Extract to read:

<<<<

The SCSF algorithm can be used to estimate the YOY degradation of a PV system from historical data, without the need for a physical system model. NREL also provides the [RdTools](https://www.nrel.gov/pv/rdtools.html) for estimating YOY degradation rates, which takes the classic approach, using a physical system model. Approximately 300 systems from around the US had their historical power data analysed by both tools. The applet presented here investigates these results, plotting the SCSF estimate versus the RdTools estimate for each system. When a point is selected in the top-left frame, the record for the two estimates is shown in the upper right. Each record has the following fields:

- `rd`: the RdTools YOY degradation estimate
- `deg`: the SCSF YOY degradation estimate
- `difference`: the difference between the RdTools estimate and the SCSF estimate
- `rd_range`: RdTools also provides quantile estimates on the YOY deg value. This is the P95 minus to P5 values. A larger range indicates larger uncertainty in the RdTools estimate.
- `res-median`: the median of the residuals between the SCSF clear sky estimate and the raw data
- `res-var`: the variance of the residuals between the SCSF clear sky estimate and the raw data
- `res-L0norm`: L0 refers to the first column vector in the L matrix of the GLR model. If the model is a good fit for the data, we expect this vector to look similar to the first left singular vector of the SVD of the data matrix. This field is the norm of the residual between the L0 vector and the first left singular vector. If it is small, these two vectors are similar, and if it large, they are dissimilar.
- `rd_low`: the P5 value of the RdTools estimate
- `rd_high`: the P95 value of the RdTools estimate
- `all-pass`: SCSF algorithm passed all three internal solver checks (should be `True` for all data presented here)
- `fix-ts`: this is `True` if the SCSF initialization method detected and fixed a timestamp shift issue
- `num-days`: the number of days available in that system's data set
- `num-days-used`: the number of days selected by the SCSF algorithm
- `use-frac`: the fraction of available days used by the algorithm

In the data selector pane, the orange points have one or more of the three SCSF residual metrics (`res-median`, `res-var`, and `res-L0norm`) in the top fifth percentile over all the data (i.e., at least one of the metrics is an outlier).

### Data selection

Individual systems may be selected by the following ways:

- click a point in the upper left plot
- enter a system ID number in the text box (applet pickes nearest used ID number)

>>>>

Dataset excerpts:
<<<<

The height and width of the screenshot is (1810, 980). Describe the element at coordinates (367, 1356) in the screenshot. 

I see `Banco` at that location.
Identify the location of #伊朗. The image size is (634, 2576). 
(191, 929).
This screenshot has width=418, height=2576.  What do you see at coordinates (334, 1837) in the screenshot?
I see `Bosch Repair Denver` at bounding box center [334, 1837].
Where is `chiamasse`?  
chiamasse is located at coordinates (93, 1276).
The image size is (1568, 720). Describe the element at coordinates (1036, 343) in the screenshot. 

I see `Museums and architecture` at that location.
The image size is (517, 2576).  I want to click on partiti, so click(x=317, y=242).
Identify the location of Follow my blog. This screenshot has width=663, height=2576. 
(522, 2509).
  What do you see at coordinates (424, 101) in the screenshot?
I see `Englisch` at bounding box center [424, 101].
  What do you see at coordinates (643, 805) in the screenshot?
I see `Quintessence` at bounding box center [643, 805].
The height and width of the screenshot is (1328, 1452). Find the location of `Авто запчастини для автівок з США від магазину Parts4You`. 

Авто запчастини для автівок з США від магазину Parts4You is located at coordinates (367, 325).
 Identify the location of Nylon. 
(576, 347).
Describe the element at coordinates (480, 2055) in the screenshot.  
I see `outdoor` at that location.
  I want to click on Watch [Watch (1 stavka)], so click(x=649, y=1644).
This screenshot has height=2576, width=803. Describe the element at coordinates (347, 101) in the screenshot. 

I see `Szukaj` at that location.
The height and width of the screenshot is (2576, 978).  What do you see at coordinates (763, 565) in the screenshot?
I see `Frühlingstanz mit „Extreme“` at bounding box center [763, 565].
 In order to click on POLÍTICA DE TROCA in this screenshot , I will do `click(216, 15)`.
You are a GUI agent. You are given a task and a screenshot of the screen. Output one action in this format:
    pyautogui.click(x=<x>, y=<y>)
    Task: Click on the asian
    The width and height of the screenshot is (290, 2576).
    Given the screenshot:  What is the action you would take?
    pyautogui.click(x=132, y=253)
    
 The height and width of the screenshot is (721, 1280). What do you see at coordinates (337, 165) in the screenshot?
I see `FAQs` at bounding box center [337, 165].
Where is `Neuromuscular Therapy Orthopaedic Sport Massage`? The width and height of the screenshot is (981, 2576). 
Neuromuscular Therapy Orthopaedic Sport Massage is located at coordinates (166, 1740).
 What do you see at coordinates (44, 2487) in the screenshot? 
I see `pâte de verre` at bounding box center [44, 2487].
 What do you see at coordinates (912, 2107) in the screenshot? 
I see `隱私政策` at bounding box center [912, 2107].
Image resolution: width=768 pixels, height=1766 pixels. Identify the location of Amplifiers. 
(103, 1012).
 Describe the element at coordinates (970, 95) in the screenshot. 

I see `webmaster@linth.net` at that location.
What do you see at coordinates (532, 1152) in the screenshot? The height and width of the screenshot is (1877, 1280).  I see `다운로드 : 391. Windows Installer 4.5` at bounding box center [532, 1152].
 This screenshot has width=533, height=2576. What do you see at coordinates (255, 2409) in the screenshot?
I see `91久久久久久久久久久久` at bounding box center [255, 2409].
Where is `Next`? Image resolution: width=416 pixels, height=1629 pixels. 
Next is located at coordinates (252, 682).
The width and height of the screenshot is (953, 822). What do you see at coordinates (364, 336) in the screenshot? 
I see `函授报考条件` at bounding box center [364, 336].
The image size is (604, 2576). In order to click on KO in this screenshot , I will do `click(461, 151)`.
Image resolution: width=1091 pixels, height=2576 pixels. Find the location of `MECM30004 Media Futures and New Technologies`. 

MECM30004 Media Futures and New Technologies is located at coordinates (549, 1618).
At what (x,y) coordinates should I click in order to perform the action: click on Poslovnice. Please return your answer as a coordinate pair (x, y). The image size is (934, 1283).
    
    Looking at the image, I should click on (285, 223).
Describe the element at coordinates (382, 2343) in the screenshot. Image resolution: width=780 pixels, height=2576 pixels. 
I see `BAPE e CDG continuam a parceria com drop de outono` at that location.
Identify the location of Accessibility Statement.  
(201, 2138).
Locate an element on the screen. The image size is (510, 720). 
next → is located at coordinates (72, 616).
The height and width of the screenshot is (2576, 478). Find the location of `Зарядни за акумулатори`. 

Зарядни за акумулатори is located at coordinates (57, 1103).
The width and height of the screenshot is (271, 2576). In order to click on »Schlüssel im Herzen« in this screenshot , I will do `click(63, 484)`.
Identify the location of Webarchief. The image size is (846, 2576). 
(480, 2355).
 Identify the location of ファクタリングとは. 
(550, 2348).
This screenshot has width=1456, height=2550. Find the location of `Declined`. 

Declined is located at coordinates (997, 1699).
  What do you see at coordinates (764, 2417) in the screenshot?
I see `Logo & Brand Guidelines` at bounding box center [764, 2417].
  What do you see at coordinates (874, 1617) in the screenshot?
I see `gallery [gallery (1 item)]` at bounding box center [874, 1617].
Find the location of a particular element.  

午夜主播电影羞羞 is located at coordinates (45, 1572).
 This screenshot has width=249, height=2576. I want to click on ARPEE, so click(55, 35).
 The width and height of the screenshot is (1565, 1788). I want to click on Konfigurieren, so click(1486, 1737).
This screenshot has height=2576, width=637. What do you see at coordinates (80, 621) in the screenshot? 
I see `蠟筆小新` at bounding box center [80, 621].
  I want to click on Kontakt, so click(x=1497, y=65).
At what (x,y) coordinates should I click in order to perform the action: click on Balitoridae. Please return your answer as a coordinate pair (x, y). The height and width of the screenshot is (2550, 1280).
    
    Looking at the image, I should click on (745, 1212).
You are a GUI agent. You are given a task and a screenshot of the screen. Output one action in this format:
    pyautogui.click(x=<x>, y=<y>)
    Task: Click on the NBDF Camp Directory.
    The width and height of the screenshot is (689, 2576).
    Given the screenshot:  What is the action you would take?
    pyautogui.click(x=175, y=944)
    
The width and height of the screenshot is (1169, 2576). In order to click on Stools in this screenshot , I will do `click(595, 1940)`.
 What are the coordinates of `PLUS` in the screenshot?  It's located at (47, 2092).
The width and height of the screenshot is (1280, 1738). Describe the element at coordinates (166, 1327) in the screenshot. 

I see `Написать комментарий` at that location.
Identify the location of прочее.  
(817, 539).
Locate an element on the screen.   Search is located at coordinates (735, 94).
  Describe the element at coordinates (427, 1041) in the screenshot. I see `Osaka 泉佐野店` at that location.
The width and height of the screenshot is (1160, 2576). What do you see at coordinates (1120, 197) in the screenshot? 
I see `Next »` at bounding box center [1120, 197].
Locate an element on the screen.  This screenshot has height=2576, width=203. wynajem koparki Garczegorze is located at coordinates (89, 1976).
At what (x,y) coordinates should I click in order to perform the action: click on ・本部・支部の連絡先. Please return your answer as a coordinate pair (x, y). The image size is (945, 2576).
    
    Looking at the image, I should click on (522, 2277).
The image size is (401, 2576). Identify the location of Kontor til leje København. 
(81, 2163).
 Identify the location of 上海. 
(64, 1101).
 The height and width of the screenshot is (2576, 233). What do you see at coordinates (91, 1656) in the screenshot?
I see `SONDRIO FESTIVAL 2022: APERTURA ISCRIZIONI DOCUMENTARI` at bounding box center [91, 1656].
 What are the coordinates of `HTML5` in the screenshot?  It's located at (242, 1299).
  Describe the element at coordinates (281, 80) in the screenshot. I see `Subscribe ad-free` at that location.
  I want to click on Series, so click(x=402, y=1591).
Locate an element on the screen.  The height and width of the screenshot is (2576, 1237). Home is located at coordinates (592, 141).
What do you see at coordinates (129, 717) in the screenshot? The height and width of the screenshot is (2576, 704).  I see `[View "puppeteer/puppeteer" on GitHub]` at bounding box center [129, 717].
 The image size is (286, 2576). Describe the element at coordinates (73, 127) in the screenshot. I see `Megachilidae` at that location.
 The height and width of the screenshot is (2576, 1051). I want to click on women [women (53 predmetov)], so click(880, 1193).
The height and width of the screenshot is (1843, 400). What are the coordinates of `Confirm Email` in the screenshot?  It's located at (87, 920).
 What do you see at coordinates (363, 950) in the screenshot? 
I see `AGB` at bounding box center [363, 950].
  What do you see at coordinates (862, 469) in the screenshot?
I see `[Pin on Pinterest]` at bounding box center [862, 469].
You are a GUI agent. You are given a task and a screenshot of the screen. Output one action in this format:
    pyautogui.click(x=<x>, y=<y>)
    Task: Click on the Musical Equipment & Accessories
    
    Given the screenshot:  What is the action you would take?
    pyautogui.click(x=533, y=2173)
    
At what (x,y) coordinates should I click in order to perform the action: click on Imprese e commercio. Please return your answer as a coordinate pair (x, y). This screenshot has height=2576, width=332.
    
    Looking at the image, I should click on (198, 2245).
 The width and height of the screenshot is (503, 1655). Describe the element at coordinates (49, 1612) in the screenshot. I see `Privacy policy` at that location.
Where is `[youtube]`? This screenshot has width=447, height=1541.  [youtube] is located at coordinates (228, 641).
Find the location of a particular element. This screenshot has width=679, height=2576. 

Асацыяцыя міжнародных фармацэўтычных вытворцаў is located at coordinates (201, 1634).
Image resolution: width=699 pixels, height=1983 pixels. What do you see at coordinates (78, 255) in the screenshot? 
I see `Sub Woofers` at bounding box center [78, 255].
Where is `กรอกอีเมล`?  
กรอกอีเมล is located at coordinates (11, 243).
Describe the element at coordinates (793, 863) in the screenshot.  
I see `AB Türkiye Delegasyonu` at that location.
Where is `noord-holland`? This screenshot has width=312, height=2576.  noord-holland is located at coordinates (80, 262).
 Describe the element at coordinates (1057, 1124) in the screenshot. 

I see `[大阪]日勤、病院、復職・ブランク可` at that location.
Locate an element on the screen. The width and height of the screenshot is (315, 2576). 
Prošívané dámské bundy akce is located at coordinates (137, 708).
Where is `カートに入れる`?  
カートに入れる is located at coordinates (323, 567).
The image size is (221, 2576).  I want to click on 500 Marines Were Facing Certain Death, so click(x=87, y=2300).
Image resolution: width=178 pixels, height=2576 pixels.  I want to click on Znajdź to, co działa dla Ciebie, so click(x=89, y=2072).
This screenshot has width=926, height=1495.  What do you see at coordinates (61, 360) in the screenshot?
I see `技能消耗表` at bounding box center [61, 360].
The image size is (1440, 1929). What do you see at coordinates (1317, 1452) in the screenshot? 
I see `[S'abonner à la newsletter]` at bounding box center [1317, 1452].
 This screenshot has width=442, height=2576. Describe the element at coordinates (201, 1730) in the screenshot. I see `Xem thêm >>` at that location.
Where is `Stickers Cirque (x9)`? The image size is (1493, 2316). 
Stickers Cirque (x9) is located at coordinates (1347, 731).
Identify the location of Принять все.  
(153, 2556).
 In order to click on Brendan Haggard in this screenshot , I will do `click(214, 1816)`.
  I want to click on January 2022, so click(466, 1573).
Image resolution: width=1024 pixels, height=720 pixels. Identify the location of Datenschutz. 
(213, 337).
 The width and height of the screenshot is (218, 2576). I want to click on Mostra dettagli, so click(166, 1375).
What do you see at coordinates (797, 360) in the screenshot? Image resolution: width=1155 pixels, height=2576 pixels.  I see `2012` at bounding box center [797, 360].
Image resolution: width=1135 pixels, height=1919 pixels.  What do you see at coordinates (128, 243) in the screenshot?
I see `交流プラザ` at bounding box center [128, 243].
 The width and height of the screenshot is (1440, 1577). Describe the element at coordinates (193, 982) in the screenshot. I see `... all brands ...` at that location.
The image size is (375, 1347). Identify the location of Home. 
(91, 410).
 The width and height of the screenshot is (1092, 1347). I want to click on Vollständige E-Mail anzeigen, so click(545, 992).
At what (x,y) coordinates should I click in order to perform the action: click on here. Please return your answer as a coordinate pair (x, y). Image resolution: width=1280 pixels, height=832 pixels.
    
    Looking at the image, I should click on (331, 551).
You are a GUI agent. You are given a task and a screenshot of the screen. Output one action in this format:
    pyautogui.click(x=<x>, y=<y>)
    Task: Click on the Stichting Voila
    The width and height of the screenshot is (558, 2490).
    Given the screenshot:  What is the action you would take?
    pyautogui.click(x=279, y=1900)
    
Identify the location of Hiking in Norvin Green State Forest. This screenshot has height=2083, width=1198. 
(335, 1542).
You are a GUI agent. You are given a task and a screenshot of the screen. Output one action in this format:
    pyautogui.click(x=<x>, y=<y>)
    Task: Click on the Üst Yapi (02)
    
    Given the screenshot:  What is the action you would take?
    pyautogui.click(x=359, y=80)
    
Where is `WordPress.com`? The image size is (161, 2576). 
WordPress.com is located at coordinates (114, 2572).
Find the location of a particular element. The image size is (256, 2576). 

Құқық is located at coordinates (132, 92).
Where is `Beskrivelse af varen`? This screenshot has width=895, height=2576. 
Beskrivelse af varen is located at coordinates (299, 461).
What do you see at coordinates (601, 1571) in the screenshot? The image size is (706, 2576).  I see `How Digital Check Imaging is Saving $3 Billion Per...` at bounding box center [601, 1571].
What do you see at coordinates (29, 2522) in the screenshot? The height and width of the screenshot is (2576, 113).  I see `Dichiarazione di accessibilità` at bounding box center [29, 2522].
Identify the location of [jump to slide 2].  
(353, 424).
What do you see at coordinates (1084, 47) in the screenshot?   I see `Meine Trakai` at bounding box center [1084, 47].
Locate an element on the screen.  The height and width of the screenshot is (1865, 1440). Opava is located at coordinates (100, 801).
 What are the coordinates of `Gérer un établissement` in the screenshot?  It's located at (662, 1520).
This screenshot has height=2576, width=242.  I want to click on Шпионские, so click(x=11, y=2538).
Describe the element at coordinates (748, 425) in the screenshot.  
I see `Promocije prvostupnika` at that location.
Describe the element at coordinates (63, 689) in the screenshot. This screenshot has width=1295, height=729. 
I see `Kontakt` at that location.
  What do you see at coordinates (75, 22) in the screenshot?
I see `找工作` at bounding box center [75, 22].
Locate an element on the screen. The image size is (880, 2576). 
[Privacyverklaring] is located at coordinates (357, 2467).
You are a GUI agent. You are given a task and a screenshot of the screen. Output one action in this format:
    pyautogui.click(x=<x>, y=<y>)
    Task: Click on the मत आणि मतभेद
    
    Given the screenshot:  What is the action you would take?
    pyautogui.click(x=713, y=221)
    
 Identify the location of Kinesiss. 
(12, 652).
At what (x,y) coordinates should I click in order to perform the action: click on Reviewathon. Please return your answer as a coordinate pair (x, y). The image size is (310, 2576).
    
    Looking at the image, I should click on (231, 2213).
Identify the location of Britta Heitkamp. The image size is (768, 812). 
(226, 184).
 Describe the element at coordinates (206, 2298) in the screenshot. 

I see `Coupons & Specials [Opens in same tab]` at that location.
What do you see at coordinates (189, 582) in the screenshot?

>>>>

List of tasks:
1 - According to the applet description, about how many systems had their historical power data analyzed by both tools?
2 - Decide whether each statement agrees with the applet description, and quote the words that settle it.
(a) RdTools estimates YOY degradation without using a physical system model.
(b) The `use-frac` field gives the fraction of available days used by the algorithm.
(c) An orange point in the data selector pane has at least one residual metric that is an outlier.
The records come from a different source than the applet description.

Completed exercise:
1 - Approximately 300 systems from around the US.

2 -
(a) No: "which takes the classic approach, using a physical system model."
(b) Yes: "the fraction of available days used by the algorithm"
(c) Yes: "at least one of the metrics is an outlier"